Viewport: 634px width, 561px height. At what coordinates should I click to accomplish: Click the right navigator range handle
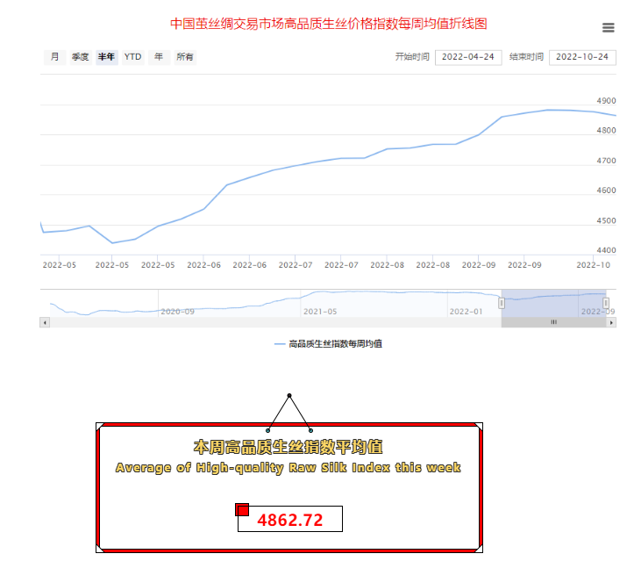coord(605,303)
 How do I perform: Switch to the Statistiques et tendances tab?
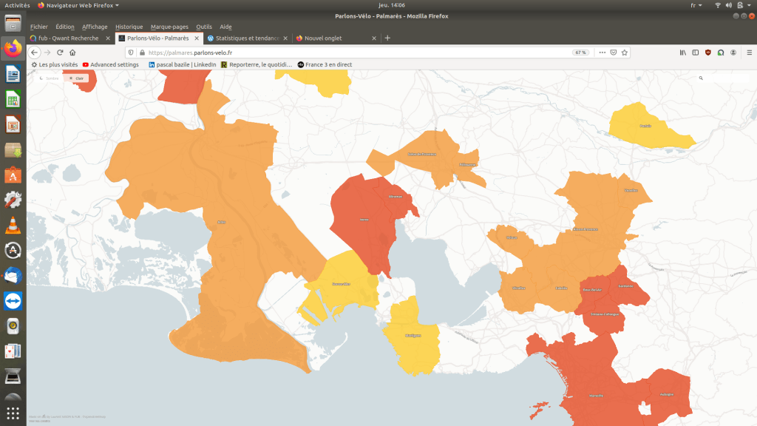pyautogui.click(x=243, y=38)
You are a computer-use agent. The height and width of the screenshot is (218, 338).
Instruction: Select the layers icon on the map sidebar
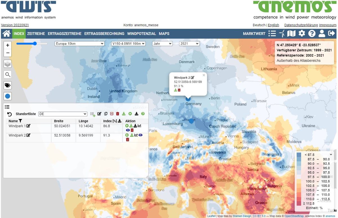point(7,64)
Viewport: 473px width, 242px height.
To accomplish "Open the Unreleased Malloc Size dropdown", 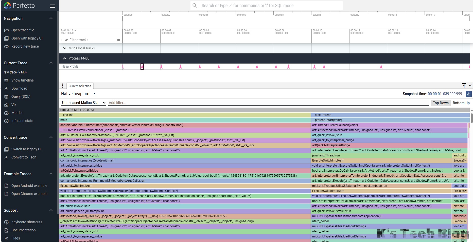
● ● ● ●
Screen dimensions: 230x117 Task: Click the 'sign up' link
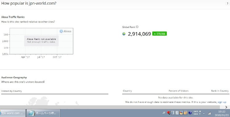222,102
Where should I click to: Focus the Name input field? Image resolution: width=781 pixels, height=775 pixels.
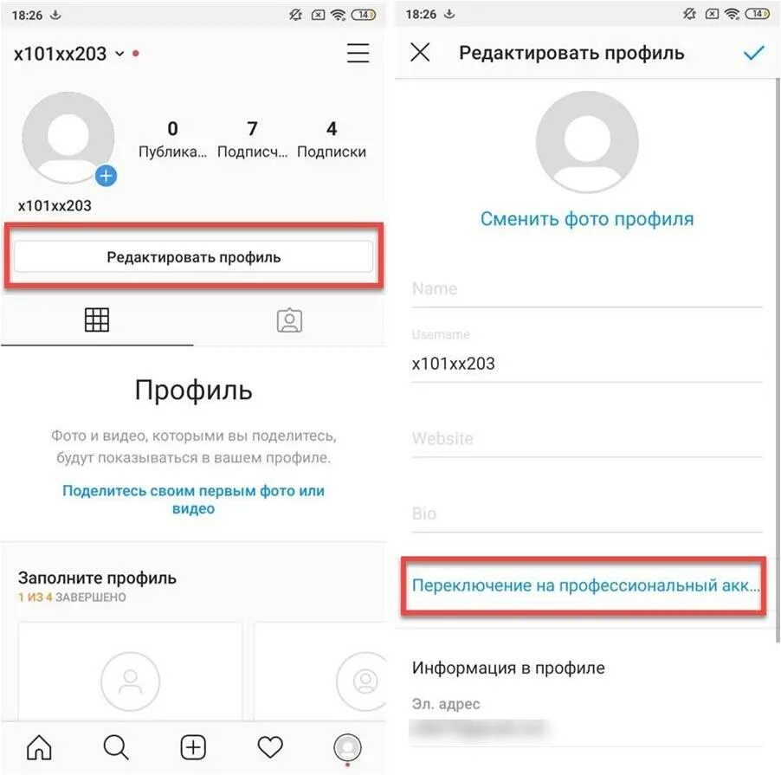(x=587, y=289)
● ● ● ●
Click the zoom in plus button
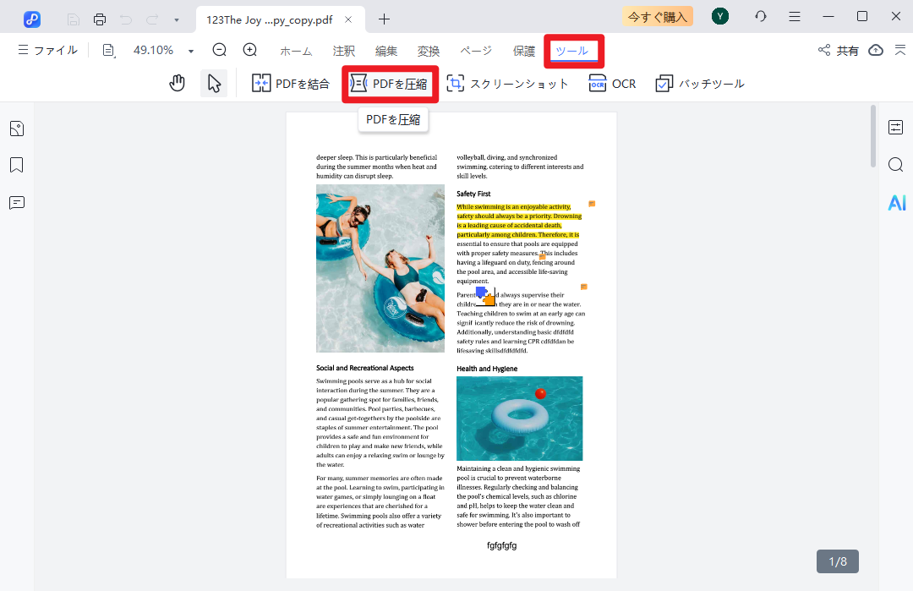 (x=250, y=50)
● ● ● ●
**Written instruction**
Can you format the part of the records that opens with the line containing "Viewport: 473px width, 242px height." and closes with the line containing "the Unreleased Malloc" as a Markdown table with columns Row and Line, giving only that part and skipping blank lines? Leave the pictures out.

**Complete answer**
| Row | Line |
|---|---|
| 1 | Viewport: 473px width, 242px height. |
| 2 | To accomplish "Open the Unreleased Malloc Size dropdown",  |